We were interested to hear Planning Minister Nick Bowles’ argument that opposition to new residential development was partly because “few of them are beautiful”. His comments came in a speech at a Town & Country Planning Association conference in London on 6th December.
He said “Since new housing estates are all too often soulless and formulaic, and those who will inhabit them will add to the pressure on local roads, primary school places and doctor’s appointments, existing residents oppose any proposal on greenfield sites, even when the land is of low environmental quality”.
“Local authorities respond to the wishes of local voters by putting too few sites into their local plans, and this drives the cost of development land up to stratospheric levels. Developers respond by stuffing as many units as they can onto any site and, in an attempt to make the properties affordable, skimp on room size, architectural features, vernacular materials, communal spaces and landscape design. In a nutshell, because we don’t build beautifully, people don’t let us build much.
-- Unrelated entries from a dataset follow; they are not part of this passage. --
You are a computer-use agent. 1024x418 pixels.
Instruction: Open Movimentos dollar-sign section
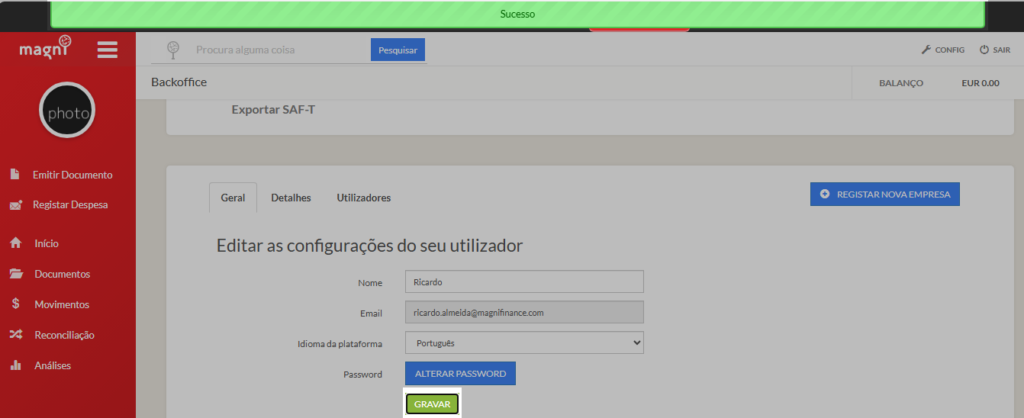click(61, 304)
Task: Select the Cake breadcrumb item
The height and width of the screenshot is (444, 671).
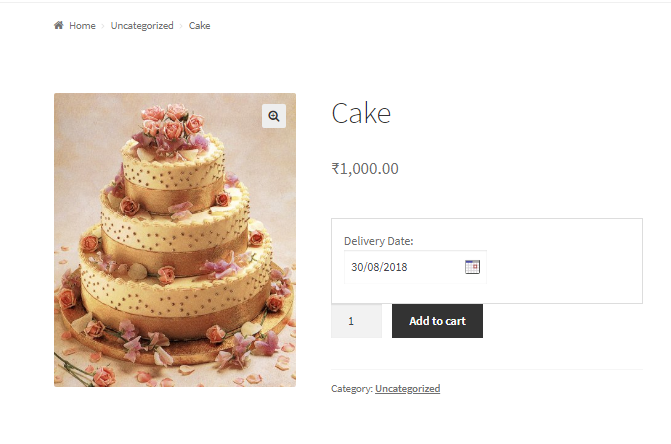Action: tap(199, 26)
And because we don’t build much, we can’t afford to build beautiful” Comments we certainly found interesting, in light of certain recent conversations we have had with local planners.
He said that “The aim of the coalition, and my personal mission as planning minister, is to help us break out of this vicious circle once and for all”. He also added that the aim was to “build beautiful new urban landscapes full of affordable houses surrounded by green spaces”. His comments came as he explained he believed that there should be an increase in the area of built-up land in England, from the current figure of 9 percent to 12 percent.
These are certainly comments that appear to make sense, and it will be interesting to see what, if any, effect they have on current planning legislation.